Directions for this task: Return each line of the entries that holds the string "agent".

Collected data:
=== Section Start ===
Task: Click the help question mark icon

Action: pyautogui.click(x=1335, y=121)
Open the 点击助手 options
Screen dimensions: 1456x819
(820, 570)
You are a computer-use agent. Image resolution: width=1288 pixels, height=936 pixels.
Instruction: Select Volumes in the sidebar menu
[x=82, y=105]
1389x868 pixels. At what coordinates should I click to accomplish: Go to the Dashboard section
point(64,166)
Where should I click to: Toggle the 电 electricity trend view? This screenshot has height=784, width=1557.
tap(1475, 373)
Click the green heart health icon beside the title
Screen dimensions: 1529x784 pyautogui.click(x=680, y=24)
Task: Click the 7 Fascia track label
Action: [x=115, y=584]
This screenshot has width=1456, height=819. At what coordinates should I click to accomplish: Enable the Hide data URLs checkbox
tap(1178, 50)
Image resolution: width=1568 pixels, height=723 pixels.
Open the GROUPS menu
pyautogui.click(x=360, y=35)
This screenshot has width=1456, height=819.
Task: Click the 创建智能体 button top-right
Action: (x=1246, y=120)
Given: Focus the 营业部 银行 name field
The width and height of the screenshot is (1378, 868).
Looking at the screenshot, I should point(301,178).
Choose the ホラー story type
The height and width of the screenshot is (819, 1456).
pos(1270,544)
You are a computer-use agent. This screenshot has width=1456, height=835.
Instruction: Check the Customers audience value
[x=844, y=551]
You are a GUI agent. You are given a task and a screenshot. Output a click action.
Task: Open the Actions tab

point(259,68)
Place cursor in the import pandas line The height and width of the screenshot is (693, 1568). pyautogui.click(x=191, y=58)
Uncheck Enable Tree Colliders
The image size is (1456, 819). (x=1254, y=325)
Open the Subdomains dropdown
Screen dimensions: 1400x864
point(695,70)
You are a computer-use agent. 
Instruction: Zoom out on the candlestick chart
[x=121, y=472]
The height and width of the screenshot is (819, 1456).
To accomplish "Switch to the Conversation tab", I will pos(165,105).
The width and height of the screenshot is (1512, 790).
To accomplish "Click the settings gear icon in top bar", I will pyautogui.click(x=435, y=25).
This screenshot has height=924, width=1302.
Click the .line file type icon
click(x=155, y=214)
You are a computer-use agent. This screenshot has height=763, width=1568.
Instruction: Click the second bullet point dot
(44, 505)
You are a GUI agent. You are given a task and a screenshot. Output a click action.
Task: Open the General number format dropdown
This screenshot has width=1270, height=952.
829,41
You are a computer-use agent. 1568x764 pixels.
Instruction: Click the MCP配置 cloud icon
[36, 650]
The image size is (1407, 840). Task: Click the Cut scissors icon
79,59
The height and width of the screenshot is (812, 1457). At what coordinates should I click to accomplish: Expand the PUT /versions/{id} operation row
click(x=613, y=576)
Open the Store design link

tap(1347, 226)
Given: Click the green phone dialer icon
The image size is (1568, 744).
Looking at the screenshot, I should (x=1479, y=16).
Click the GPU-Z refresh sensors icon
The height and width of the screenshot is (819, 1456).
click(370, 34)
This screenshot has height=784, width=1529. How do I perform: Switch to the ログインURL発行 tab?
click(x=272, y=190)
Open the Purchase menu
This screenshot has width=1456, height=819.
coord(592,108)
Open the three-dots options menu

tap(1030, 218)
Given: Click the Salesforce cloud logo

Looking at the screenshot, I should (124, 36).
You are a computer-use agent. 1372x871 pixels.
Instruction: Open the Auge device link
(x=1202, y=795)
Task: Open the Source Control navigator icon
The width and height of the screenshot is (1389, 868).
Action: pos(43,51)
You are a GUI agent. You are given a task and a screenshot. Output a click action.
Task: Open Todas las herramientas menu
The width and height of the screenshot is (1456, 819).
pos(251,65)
=== Section End ===
Task answer:
You are a computer-use agent. Image resolution: width=1288 pixels, height=936 pixels.
You are a computer-use agent. This screenshot has width=1456, height=835.
You are a GUI agent. You are given a task and a screenshot. Output a click action.
You are a computer-use agent. 
You are a computer-use agent. This screenshot has height=763, width=1568.
You are a GUI agent. You are given a task and a screenshot. Output a click action.
You are a computer-use agent. 1568x764 pixels.
You are a computer-use agent. 1372x871 pixels.
You are a GUI agent. You are given a task and a screenshot. Output a click action.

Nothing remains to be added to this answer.